ACTU President Jennie George discusses the conservative governments’ approach to industrial relations during the 1998 Waterfront Dispute.
You have probably read and heard about the significant dispute on the Waterfront in Australia. At the time of writing it appears likely that an industrial settlement will be reached between the parties.
This is a remarkable achievement and due to the strength of conviction displayed by the MUA and its members and the strong support from the rest of the union movement and community groups.
The disciplined and effective industrial strategy centering on the successful pickets, in combination with victories in the legal arena, helped turn public opinion against the conspiracy engineered between the Government and the company, Patrick Stevedores.
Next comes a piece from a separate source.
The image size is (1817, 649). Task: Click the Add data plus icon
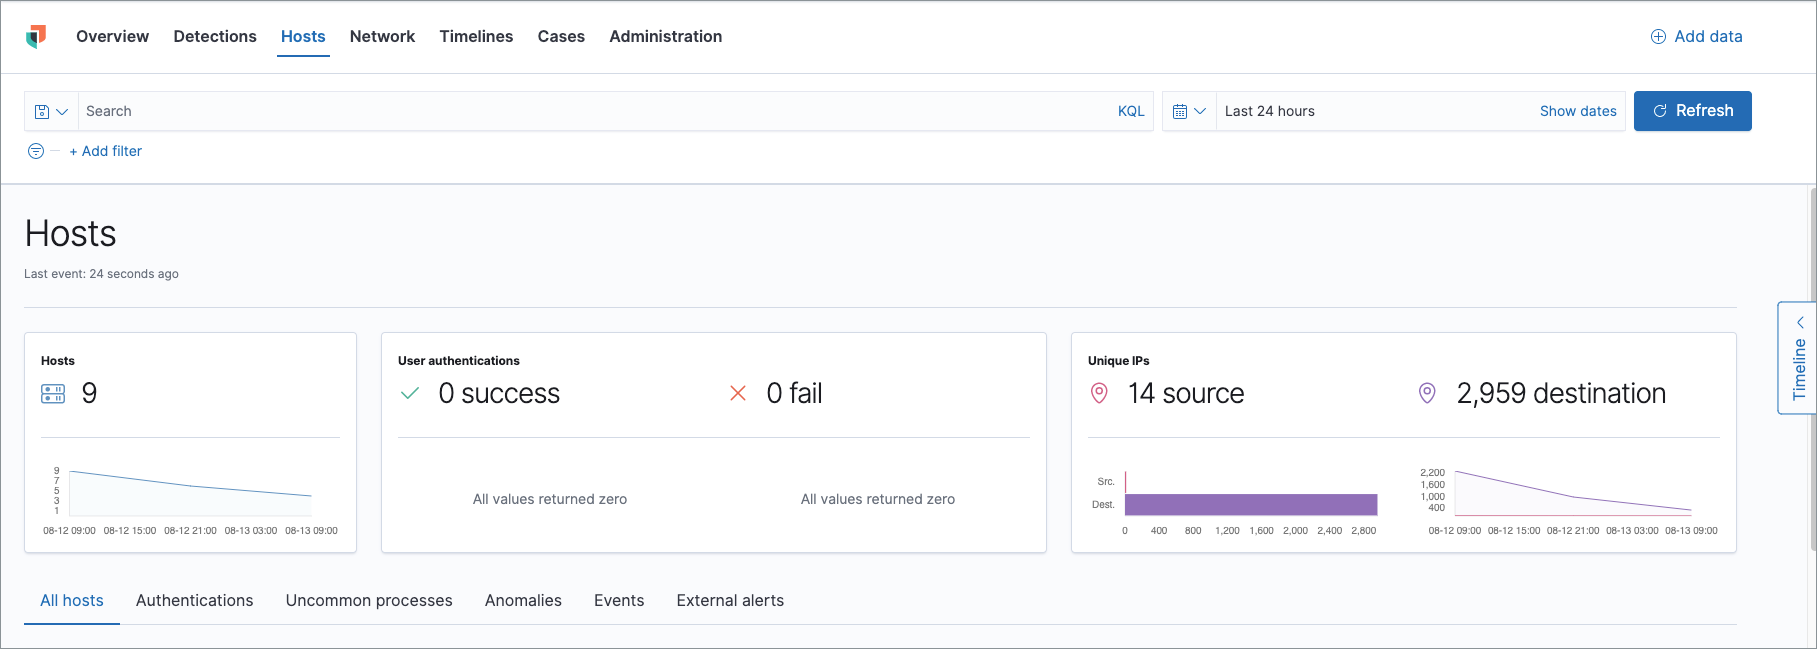point(1658,37)
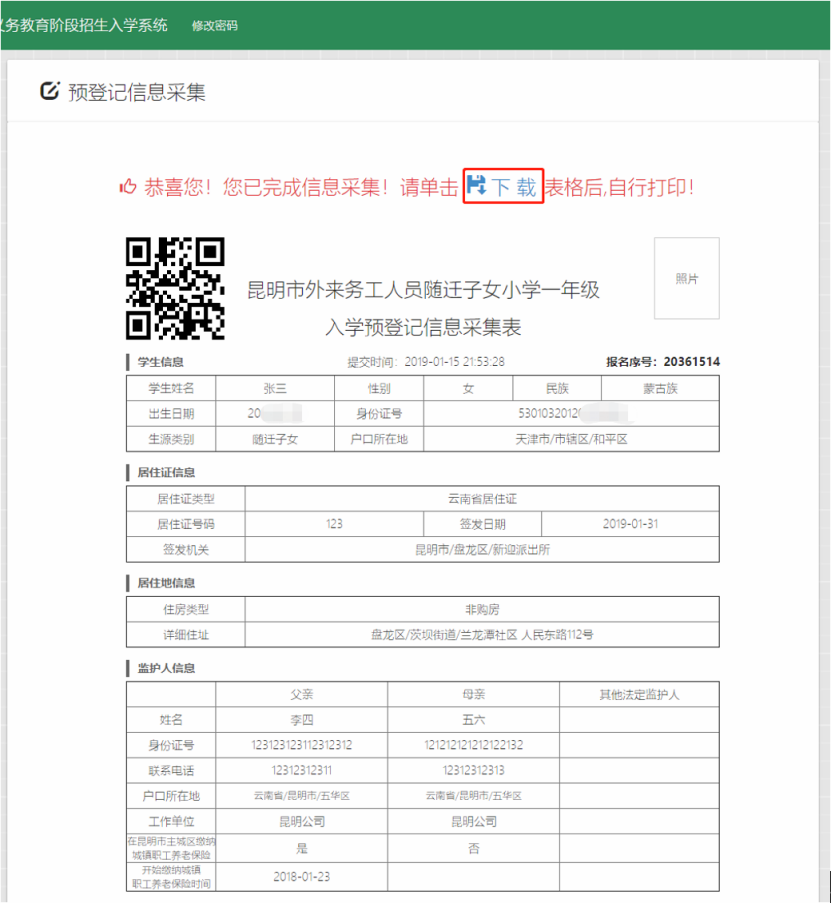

It was never about ‘productivity’ on the waterfront, but about union busting.
The dispute sheds light on the Conservative Governments approach to industrial relations in this country.
It is an approach which reflects the logical end point of their changes to industrial relations laws.
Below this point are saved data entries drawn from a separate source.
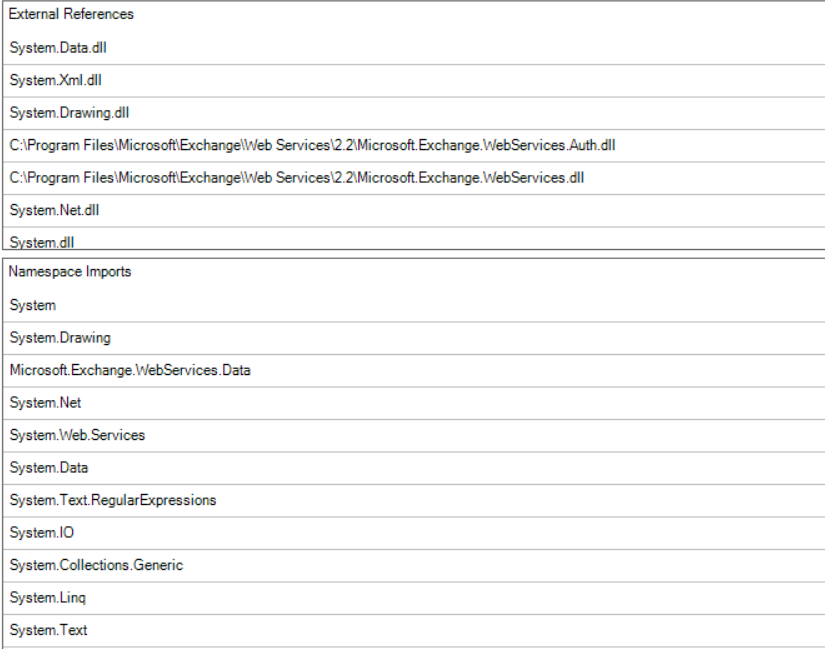Viewport: 825px width, 649px height.
Task: Select the Microsoft.Exchange.WebServices.dll reference path
Action: click(x=414, y=178)
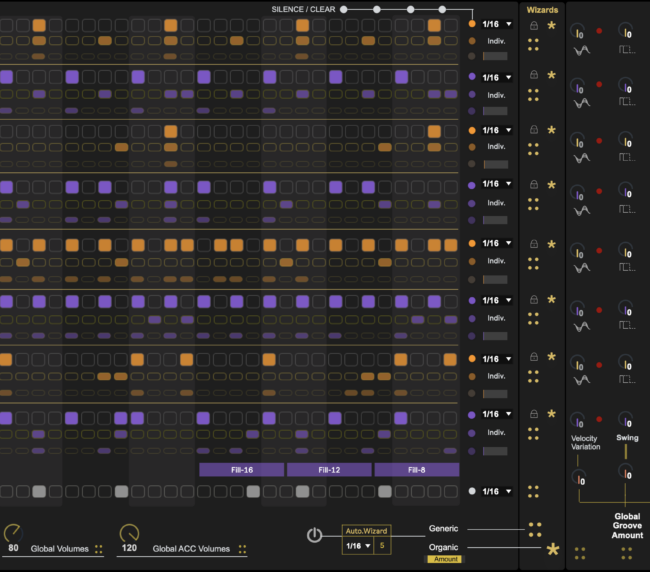Select the Fill-8 pattern button

click(416, 469)
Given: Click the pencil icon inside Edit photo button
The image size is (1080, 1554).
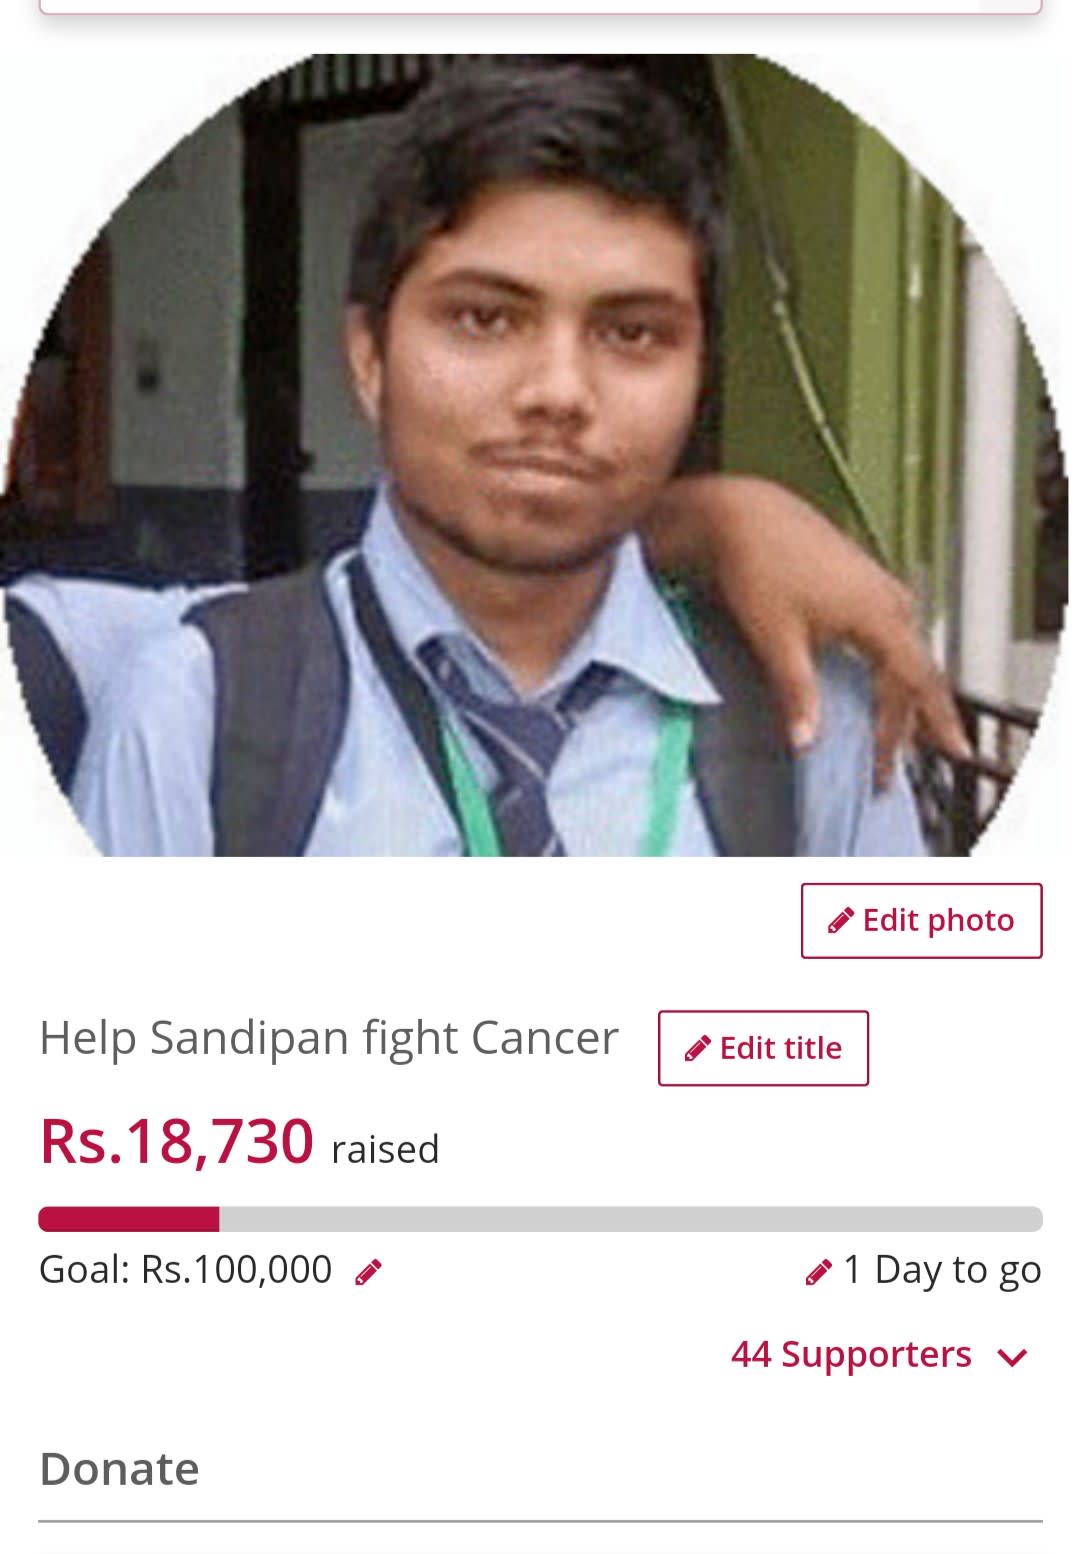Looking at the screenshot, I should point(841,920).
These are based on four key objectives:-
1. no role for Industrial Relations Commission;
2. weakening the influence of unions;
3. seeking to replace collective bargaining with individual contracts; and
4. a greatly weakened award system.
In addition, what was notable in this dispute was the Government’s preparedness to be totally partisan in its approach.
As Terry McCrann, a conservative economics writer in the “Melbourne Herald Sun” commented:-
“Reith personally and as the responsible minister not simply condoned and encouraged but actually participated in” the processes that were undertaken by Patricks.
Finally, the nature of those actions, including their illegality, also represents a fundamental change in how industrial relations have generally been conducted in this country.
Let me go to each of these points.
The Industrial Relations Commission
The most notable change is of course the absence of any role for the Industrial Relations Commission, the traditional umpire.
In fact Patricks, on the advice of, and encouraged by, the Minister, Peter Reith, had deliberately arranged its affairs to ensure the Industrial Relations Commission could play no role.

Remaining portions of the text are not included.